Re: [RFC PATCH v1 44/50] arm64: ptr auth: Use get_random_u64 instead of _bytes

From: Mark Rutland
Date: Tue Mar 31 2020 - 06:14:20 EST


On Mon, Mar 30, 2020 at 07:32:37PM +0000, George Spelvin wrote:
> Sorry for the delay responding; I had to re-set-up my arm64
> cross-compilation environment.
>
> On Mon, Mar 30, 2020 at 11:57:45AM +0100, Mark Rutland wrote:
> > On Tue, Dec 10, 2019 at 07:15:55AM -0500, George Spelvin wrote:
> >> Since these are authentication keys, stored in the kernel as long
> >> as they're important, get_random_u64 is fine. In particular,
> >> get_random_bytes has significant per-call overhead, so five
> >> separate calls is painful.
> >
> > As I am unaware, how does the cost of get_random_bytes() compare to the
> > cost of get_random_u64()?
>
> It's approximately 8 times the cost.
>
> Because get_random_bytes() implements anti-backtracking, it's a minimum
> of one global lock and one ChaCha20 operation per call. Even though
> chacha_block_generic() returns 64 bytes, for anti-backtracking we use
> 32 of them to generate a new key and discard the remainder.
>
> get_random_u64() uses the exact same generator, but amortizes the cost by
> storing the output in a per-CPU buffer which it only has to refill every
> 64 bytes generated. 7/8 of the time, it's just a fetch from a per-CPU
> data structure.

I see; thanks for this explanation. It would be helpful to mention the
backtracking distinction explicitly in the commit message, since it
currently only alludes to it in the first sentence.
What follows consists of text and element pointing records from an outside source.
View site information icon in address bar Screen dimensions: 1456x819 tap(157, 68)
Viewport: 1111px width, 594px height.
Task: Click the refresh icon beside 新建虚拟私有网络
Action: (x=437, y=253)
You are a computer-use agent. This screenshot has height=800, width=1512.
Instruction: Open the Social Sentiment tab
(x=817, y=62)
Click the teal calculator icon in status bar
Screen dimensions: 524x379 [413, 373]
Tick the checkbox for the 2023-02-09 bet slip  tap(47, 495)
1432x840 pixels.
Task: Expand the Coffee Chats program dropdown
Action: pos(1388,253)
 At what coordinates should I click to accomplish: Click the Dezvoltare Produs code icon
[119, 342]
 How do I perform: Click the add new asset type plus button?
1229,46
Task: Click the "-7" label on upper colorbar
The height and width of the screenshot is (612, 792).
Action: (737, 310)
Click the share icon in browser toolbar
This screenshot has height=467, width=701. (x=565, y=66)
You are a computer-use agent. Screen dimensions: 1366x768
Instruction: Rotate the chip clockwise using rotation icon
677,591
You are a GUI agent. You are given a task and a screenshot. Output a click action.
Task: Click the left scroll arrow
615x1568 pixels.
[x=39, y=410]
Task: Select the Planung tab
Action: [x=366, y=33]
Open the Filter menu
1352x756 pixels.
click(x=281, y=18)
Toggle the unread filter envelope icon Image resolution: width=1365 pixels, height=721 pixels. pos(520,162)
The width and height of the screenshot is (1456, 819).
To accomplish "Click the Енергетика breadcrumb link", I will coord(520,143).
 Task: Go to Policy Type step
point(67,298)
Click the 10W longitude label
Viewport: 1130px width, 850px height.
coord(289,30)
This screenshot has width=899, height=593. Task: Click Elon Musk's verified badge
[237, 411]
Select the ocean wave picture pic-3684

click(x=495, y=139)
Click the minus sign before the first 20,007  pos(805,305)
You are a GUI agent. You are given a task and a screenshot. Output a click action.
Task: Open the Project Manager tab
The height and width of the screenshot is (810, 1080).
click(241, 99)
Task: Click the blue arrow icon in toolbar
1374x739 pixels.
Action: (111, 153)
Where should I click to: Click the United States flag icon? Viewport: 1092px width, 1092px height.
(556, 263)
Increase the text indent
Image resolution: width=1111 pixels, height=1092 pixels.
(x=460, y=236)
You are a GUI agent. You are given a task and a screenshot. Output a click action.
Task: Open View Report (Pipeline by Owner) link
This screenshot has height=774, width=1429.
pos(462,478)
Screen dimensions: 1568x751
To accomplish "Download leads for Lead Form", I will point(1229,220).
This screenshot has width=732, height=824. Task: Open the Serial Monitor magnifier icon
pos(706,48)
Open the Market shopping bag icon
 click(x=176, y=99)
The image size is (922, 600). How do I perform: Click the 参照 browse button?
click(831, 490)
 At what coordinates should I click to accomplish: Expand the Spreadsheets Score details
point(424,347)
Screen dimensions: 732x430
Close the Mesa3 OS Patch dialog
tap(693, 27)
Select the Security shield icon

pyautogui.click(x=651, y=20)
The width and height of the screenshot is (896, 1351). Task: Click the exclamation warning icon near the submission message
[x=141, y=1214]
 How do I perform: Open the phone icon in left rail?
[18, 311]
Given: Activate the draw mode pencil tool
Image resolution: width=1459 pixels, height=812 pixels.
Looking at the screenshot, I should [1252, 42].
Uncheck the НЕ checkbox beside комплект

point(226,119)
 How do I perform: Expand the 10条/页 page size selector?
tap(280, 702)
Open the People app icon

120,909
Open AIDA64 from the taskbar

It's worth noting that the key values *can* be exposed to userspace when
CONFIG_CHECKPOINT_RESTORE is selected. On such kernels, a user could
regenerate and read the keys an arbitrary number of times on a CPU of
their choice. From my limited understanding I presume backtracking may
be a concern there?

> >> This ended up being a more extensive change, since the previous
> >> code was unrolled and 10 calls to get_random_u64() seems excessive.
> >> So the code was rearranged to have smaller object size.
> >
> > It's not really "unrolled", but rather "not a loop", so I'd prefer to
> > not artifially make it look like one.
>
> I intended that to mean "not in a loop, but could be". I guess
> this entire exchange is about the distinction between "could be"
> and "should be". ;-)
>
> Yes, I went overboard, and your proposed change below is perfectly
> fine with me.

Great. That's what I'd prefer due to clarity of the code, and I'm not
too concerned by the figures below given it only adds 12 bytes to the
contemporary text size.

Thanks,
Mark.

> > Could you please quantify the size difference when going from
> > get_random_bytes() to get_random_u64(), if that is excessive enough to
> > warrant changing the structure of the code? Otherwise please leave the
> > structure as-is as given it is much easier to reason about -- suggestion
> > below on how to do that neatly.
>
> Here are the various code sizes:
> text data bss dec hex filename
> 1480 0 0 1480 5c8 arch/arm64/kernel/pointer_auth.o.old
> 862 0 0 862 35e arch/arm64/kernel/pointer_auth.o.new
> 1492 0 0 1492 5d4 arch/arm64/kernel/pointer_auth.o.new2
> 1560 0 0 1560 618 arch/arm64/kernel/pointer_auth.o.new3
>
> "old" is the existing code. "new" is my restructured code.
> "new2" is your simple change with a __ptrauth_key_init() helper.
> "new3" is with the helper forced noinline.
>
> I shrank the code significantly, but deciding whether that's a net
> improvement is your perogative.
>
> I should mention that at the end of my patch series, I added a function
> (currently called get_random_nonce(), but that's subject to revision)
> which uses the get_random_u64 internals with the same interface as
> get_random_bytes(). We could postpone this whole thing until that gets
> a final name and merged.
>
>
> (BTW, somehow in my patch a "#include <linux/prctl.h>" needed in the
> revised <asm/pointer_auth.h> got omitted. I probably did something stupid
> like added it in my cross-compilation tree but didn't push it back to my
> main development tree. Sorry.)